PROVIDED PASSAGE
Prostate chips are generated from transurethral resection of the prostate (TURP) procedures. These are generally for relieving urinary obstruction due to nodular hyperplasia of the prostate (benign prostatic hyperplasia); however, urinary obstruction may be secondary to prostate cancer. Thus, the job of the pathologist here, usually, is excluding an incidental cancer.

The prevalence of prostate cancer varies from 7% (in a series 823 TURPs[1]) to 17% (in an older series of 747 TURPs[2]).

Clinically relevant cancer in procedures done for BPH (TURPs and prostatectomies) is seen in approximately 1.5% of specimens.[1]

Protocol

Specimen:

  • Weight ___ grams.
  • Dimensions (in aggregate): ___ x ___ x ___ cm.
  • Number of fragments: [1-6 / multiple (>6)].
  • Appearance: [tan-gray / yellow / orange].
  • Consistency: [rubbery / firm].
  • Other: [none / hemorrhagic appearance / necrotic appearing].

[Submitted in total/Representative sections submitted] in block(s) ___.

Protocol notes

What to look for/feel for:[3]

Entity Colour Firmness
Prostate cancer yellow/orange firm
Benign prostate tan/gray rubbery

Sampling

Number of cassettes:[3]

  • <= 12 grams: EIT.
  • >12 grams: embed 12 grams and 1 cassette for every additional 5 grams.
    • If the prostate chips have a mass of:
      • 16 grams: 6-8 cassettes for 12 grams + 1 cassette = 7-9 cassettes.
      • 21 grams: 6-8 cassettes for 12 grams + 2 cassettes = 7-9 cassettes.

TASKS TO COMPLETE
1/ According to the prostate chips protocol, why is the pathologist's job usually to exclude an incidental cancer? Answer in one to three sentences.
2/ Extend the prostate chips protocol from its last sentence.
The lines that follow come from a different source than the protocol above.

RECORDS SUPPLIED
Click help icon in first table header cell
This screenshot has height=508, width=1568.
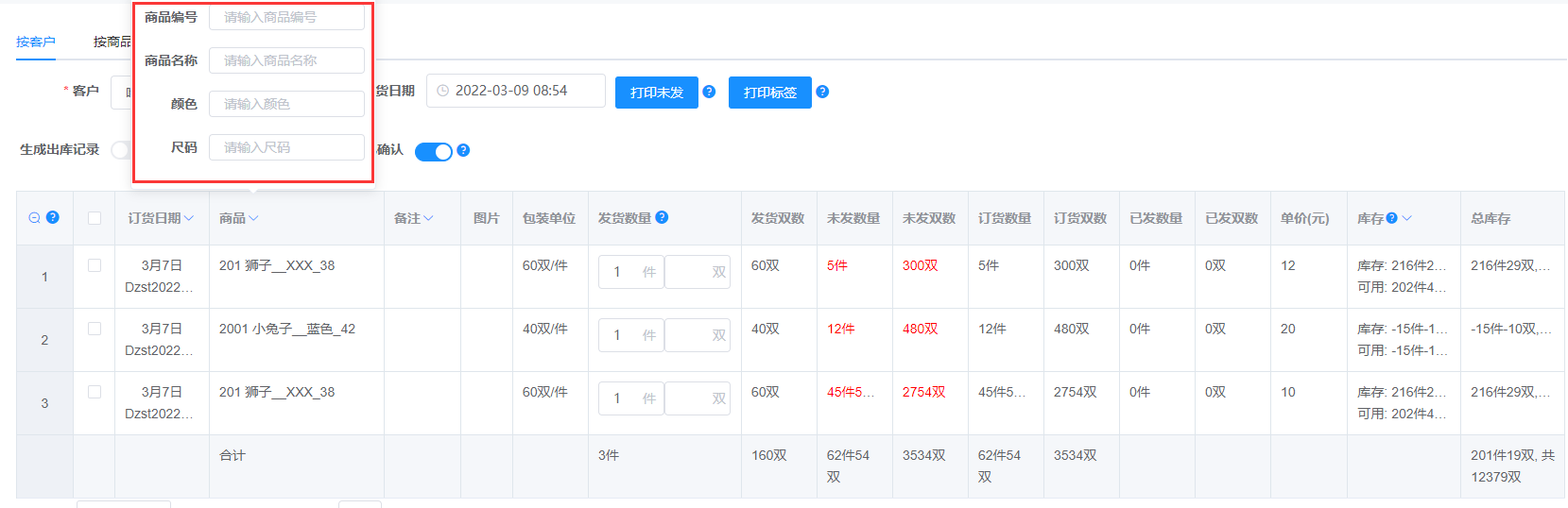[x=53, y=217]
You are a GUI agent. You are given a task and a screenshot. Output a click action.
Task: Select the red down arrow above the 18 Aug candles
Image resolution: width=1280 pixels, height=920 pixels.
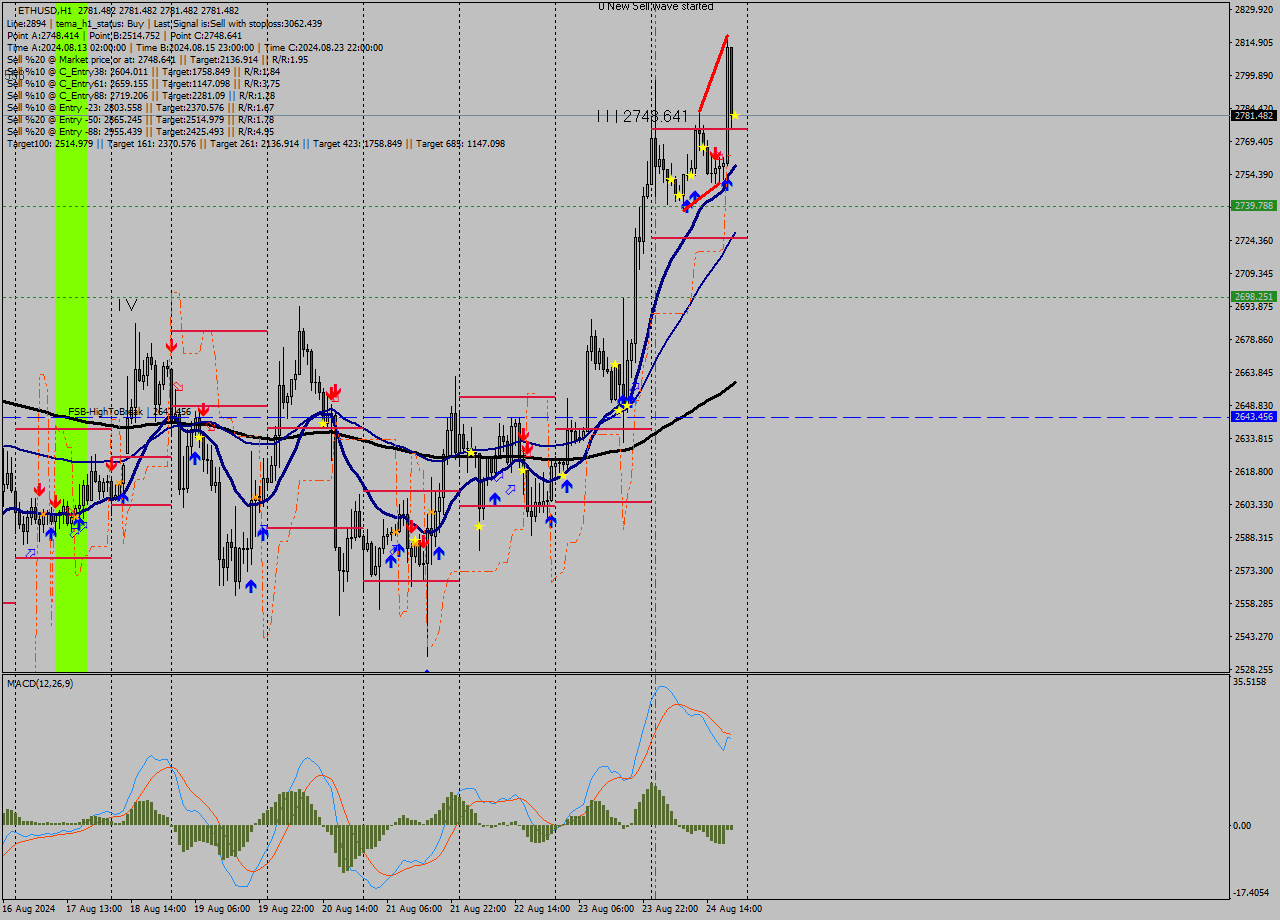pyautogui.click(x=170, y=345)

EXERCISE RESULTS
1/ TURP procedures are generally done to relieve urinary obstruction caused by nodular hyperplasia of the prostate (benign prostatic hyperplasia). However, urinary obstruction may instead be secondary to prostate cancer. That is why the pathologist usually works to exclude an incidental cancer.

2/
Note:

  • If a minimal cancer is found in a partially submitted specimen, it is reasonable to stop there as submitting more tissue or the remainder is unlikely to change the grade or extent of involvement.[2]
Formula


N = (m -12)/5 + 8
Where:
N = number of blocks.
m = mass of the prostate tissue.

Alternate approaches

See also

Related protocols

References

  1. 1.0 1.1 Skrzypczyk, MA.; Dobruch, J.; Nyk, L.; Szostek, P.; Szempliński, S.; Borówka, A. (2014). "Should all specimens taken during surgical treatment of patients with benign prostatic hyperplasia be assessed by a pathologist?". Cent European J Urol 67 (3): 227-32. doi:10.5173/ceju.2014.03.art2. PMID 25247076.
  2. 2.0 2.1 Trpkov, K.; Thompson, J.; Kulaga, A.; Yilmaz, A. (Aug 2008). "How much tissue sampling is required when unsuspected minimal prostate carcinoma is identified on transurethral resection?". Arch Pathol Lab Med 132 (8): 1313-6. doi:10.1043/1543-2165(2008)132[1313:HMTSIR]2.0.CO;2. PMID 18684032.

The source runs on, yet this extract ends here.